● Dataset:
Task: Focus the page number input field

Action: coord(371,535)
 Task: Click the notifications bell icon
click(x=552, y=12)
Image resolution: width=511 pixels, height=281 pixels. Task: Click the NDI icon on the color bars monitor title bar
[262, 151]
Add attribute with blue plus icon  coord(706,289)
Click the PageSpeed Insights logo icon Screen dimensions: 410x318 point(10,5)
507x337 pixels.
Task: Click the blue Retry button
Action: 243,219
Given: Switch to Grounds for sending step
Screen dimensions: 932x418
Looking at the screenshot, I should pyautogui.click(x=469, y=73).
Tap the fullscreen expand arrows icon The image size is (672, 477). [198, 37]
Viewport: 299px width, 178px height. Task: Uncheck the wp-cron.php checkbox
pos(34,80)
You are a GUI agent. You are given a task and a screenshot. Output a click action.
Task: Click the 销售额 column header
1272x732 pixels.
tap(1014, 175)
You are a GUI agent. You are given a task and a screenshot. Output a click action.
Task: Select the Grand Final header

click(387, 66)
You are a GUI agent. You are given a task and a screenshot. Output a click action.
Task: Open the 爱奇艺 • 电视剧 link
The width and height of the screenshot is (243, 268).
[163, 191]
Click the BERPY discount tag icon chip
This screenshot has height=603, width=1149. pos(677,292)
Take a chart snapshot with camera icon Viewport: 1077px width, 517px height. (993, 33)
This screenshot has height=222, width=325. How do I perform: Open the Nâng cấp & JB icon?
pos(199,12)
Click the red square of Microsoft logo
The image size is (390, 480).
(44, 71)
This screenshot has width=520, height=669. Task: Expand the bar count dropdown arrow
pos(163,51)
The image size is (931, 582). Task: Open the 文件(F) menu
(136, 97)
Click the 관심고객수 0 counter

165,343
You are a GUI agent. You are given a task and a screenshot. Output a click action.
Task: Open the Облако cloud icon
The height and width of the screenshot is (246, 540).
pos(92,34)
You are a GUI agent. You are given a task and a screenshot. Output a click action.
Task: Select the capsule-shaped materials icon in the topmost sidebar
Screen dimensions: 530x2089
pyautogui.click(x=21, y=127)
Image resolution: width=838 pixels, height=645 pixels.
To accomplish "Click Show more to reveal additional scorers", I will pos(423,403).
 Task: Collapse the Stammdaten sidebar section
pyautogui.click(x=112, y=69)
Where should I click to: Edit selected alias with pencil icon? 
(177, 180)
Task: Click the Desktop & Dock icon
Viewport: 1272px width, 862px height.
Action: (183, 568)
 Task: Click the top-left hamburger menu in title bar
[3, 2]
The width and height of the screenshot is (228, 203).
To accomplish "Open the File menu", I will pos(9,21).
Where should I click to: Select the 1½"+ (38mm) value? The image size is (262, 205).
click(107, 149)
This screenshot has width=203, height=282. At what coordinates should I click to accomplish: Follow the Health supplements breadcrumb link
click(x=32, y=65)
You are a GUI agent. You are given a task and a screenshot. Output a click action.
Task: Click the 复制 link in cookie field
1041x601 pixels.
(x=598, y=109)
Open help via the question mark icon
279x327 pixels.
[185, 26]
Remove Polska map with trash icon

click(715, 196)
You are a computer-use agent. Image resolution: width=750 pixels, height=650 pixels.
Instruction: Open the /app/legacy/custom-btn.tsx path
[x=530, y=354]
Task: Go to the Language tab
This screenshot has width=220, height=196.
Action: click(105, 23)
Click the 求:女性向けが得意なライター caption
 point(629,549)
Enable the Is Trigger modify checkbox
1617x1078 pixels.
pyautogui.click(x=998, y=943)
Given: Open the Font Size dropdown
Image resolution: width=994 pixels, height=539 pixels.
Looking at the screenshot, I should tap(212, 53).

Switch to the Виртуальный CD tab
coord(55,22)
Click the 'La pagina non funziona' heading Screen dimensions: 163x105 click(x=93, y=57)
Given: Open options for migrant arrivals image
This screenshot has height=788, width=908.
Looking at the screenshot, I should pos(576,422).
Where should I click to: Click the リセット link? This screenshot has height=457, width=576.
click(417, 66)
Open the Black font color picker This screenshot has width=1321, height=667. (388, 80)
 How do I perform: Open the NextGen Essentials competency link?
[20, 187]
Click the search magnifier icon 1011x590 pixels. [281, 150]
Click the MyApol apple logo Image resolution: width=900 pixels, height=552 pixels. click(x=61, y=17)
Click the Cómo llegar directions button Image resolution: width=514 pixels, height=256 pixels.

● Task goal: Could you write out only the lines of the listing above from the one that contains "Click the MyApol" through its final line, exactly and inclusive?

● Answer to the problem:
Click the MyApol apple logo Image resolution: width=900 pixels, height=552 pixels. click(x=61, y=17)
Click the Cómo llegar directions button Image resolution: width=514 pixels, height=256 pixels.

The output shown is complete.